Top of DATA EXTRACT

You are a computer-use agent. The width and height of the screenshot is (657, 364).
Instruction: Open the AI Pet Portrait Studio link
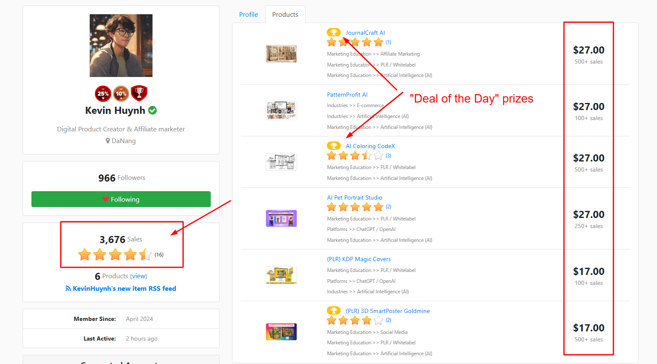click(354, 197)
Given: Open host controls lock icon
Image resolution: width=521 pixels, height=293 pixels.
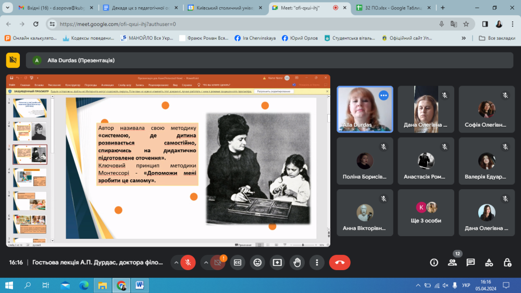Looking at the screenshot, I should pos(507,262).
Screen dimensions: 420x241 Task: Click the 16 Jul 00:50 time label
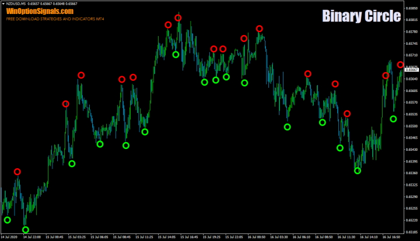pos(256,237)
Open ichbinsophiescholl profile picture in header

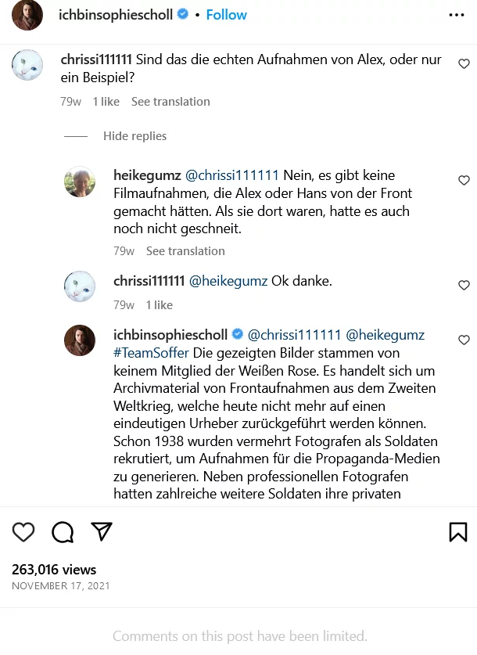click(27, 15)
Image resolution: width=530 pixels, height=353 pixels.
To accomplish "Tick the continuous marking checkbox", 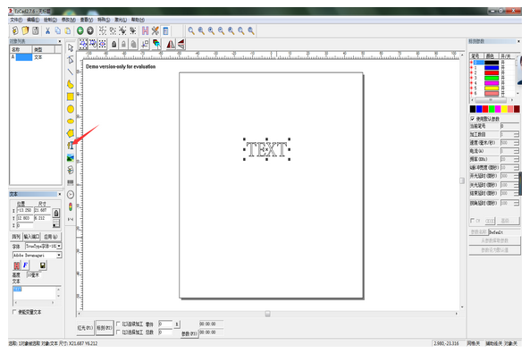I will click(118, 324).
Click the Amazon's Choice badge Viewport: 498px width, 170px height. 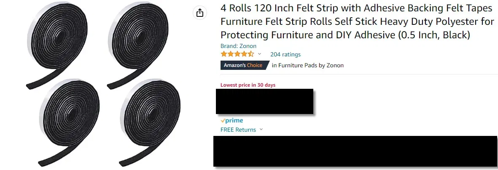(244, 65)
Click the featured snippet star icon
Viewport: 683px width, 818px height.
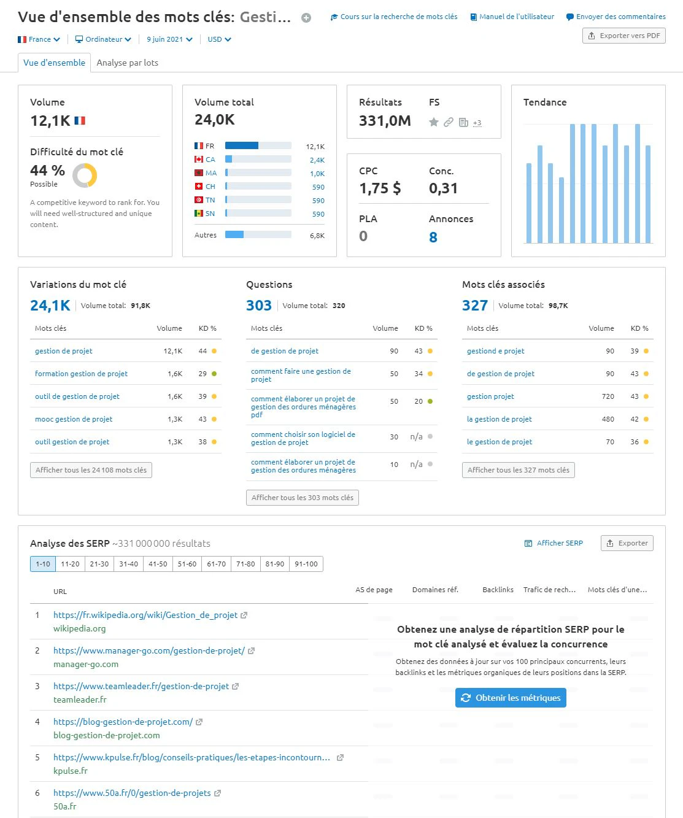(434, 122)
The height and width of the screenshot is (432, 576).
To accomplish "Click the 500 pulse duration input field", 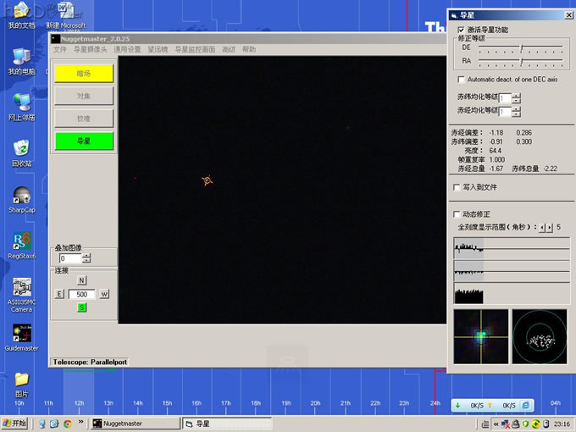I will pyautogui.click(x=82, y=294).
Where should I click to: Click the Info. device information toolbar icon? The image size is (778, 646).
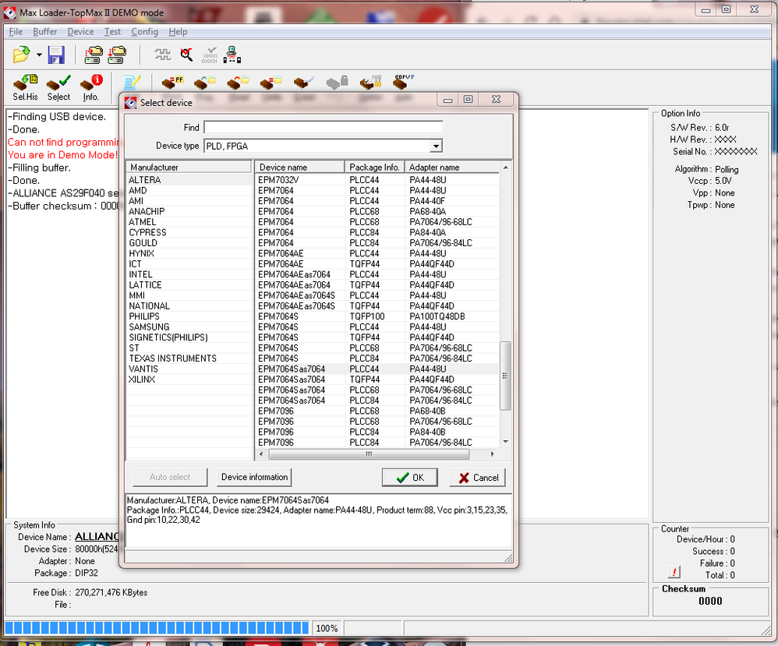tap(91, 86)
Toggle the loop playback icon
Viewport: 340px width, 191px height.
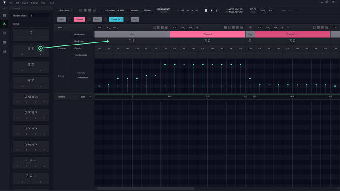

Bottom of DATA EXTRACT

• _YOUR INSTRUCTIONS_: Take the line that holds "Toggle the loop playback icon" as the start and the last line of the data as the end. Copy only those lines exactly, both ends included, except the pictures.

• _TASK RESULT_:
Toggle the loop playback icon
Viewport: 340px width, 191px height.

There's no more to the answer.